-------- EXCERPTED RECORDS --------

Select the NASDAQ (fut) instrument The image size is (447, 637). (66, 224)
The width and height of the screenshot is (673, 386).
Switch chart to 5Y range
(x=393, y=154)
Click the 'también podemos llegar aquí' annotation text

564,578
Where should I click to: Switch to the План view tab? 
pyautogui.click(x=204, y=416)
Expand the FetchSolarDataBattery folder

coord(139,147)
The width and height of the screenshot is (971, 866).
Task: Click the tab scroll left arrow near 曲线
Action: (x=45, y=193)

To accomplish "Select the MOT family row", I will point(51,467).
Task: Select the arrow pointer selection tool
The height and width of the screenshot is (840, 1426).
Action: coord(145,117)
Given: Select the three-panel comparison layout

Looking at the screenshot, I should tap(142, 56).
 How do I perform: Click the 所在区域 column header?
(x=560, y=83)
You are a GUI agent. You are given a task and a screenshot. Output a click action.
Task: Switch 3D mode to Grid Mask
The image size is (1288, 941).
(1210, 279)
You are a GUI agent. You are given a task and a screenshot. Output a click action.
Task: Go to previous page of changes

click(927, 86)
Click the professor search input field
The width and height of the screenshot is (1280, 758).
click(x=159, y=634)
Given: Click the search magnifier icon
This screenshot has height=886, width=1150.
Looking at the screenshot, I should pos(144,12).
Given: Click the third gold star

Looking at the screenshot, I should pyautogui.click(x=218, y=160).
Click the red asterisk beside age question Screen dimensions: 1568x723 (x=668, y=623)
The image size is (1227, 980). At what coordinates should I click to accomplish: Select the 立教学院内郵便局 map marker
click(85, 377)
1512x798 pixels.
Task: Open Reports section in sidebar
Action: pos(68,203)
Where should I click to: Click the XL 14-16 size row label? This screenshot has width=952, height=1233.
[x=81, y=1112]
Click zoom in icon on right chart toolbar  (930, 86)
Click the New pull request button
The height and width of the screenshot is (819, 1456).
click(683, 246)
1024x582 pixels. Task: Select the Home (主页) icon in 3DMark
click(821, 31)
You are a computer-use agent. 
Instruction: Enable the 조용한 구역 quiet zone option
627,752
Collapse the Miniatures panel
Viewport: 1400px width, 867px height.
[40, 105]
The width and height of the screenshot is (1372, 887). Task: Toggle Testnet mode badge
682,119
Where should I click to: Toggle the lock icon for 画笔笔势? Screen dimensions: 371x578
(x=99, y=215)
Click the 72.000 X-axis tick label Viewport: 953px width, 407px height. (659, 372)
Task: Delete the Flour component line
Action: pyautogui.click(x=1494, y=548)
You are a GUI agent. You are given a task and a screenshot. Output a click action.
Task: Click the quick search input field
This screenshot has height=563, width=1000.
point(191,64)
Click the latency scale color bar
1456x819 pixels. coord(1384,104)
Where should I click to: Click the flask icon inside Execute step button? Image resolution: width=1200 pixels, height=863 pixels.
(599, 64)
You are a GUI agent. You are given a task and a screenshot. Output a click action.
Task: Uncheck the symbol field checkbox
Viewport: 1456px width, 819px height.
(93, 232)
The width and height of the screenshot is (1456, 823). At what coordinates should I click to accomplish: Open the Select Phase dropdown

--------

__REQUIRED TASK__
Write out the items above, from the line containing "Where should I click to: Switch" through the line containing "Looking at the screenshot, I should pos(144,12).", inclusive, reproducing each line exactly.

__ANSWER TO THE TASK__
Where should I click to: Switch to the План view tab? 
pyautogui.click(x=204, y=416)
Expand the FetchSolarDataBattery folder

coord(139,147)
The width and height of the screenshot is (971, 866).
Task: Click the tab scroll left arrow near 曲线
Action: (x=45, y=193)

To accomplish "Select the MOT family row", I will point(51,467).
Task: Select the arrow pointer selection tool
The height and width of the screenshot is (840, 1426).
Action: coord(145,117)
Given: Select the three-panel comparison layout

Looking at the screenshot, I should tap(142, 56).
 How do I perform: Click the 所在区域 column header?
(x=560, y=83)
You are a GUI agent. You are given a task and a screenshot. Output a click action.
Task: Switch 3D mode to Grid Mask
The image size is (1288, 941).
(1210, 279)
You are a GUI agent. You are given a task and a screenshot. Output a click action.
Task: Go to previous page of changes

click(927, 86)
Click the professor search input field
The width and height of the screenshot is (1280, 758).
click(x=159, y=634)
Given: Click the search magnifier icon
This screenshot has height=886, width=1150.
Looking at the screenshot, I should pos(144,12).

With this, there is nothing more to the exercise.